As readers know, I have been blogging on the new form of lawsuit over companies' executive compensation disclosures that has appeared in the last year since the first two cases (Martha Stewart and Brocade). Although the plaintiffs' lawyers have not had much success in court (2 wins, 8 losses at the preliminary injunction stage), they continue to announce "investigations" (trolling for a plaintiff/shareholder) and send threatening letters. Calendar year companies (approximately two-thirds of the Russell 3000) have only begun to file their proxy statements this month and will continue throughout April. The executive compensation and shareholder litigation professionals, and their clients, remain in suspense over how many of these proxies will draw an investigation, a letter and/or a lawsuit. (P.S. For those – like us – who were hoping that the Faruqi firm would be distracted by the recent sexual harassment lawsuit filed against the partner who has been filing these disclosure suits, we regret to say that we have continued to receive letters and have had contact subsequent to that filing.)

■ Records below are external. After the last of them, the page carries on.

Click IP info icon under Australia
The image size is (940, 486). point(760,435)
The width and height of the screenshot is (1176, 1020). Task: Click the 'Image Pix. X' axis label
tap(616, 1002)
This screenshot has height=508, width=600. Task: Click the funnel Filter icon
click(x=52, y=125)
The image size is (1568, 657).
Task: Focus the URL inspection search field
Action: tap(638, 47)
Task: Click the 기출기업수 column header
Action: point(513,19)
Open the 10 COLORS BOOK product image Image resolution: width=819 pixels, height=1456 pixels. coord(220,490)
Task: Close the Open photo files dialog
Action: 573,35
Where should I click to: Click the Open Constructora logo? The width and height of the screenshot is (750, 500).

I am not going to repeat the extensive analysis of these cases from prior blogs, but I did want to contribute some (hopefully) useful advice to companies that have not yet filed their proxy statements and are seeking approval of a new or amended plan stock plan (including those seeking only approval of additional authorized shares or performance goals for 162(m)). In a measured response to the plaintiffs' claims in many of these lawsuits and letters, we have been suggesting additional disclosure regarding dilution and other data that would allow that figure to be calculated, including the following tweaks (to the extent not already in the disclosure):
- Be sure the disclosure addresses how the Company/Committee arrived at the number of additional authorized shares being requested (e.g., "our independent comp consultant ran a share value transfer model used by some advisors [the ISS SVT formula] . . . and recommended . . . ").
- Consider stating how long the Company/Committee estimates the additional authorized shares will last (e.g., "based on our historic and projected future usage patterns, the compensation committee estimated that these shares will be sufficient to provide grants for the next five years").
- Disclose the number of shares already awarded so far in 2013.
- Regarding the Equity Compensation Plan Information Table required in the proxy in a year when approval of additional shares is sought, attempt to bring down the figures to be current as of the filing date. Counsel does not need to recreate the whole table. It just needs give an updated number of outstanding award shares and those remaining available for future awards in the narrative.
- Disclose the stock price on day of proxy filing (or closing price on day before).
Companies should consider organizing a rapid response team of inside and outside counsel for immediate action if a lawsuit is filed or threatened after the company is files its proxy. Engaging a rapid response team that can respond to plaintiffs' informational or demand letters before they file suit (the plaintiffs' lawyers typically send a demand or informational letter before filing suit) can be useful in dissuading plaintiffs' lawyers from proceeding with their suit. Half the battle may be demonstrating to them that the company won't just rollover and pay tribute, and won't have to scramble to address a threatened lawsuit and risk postponing its meeting.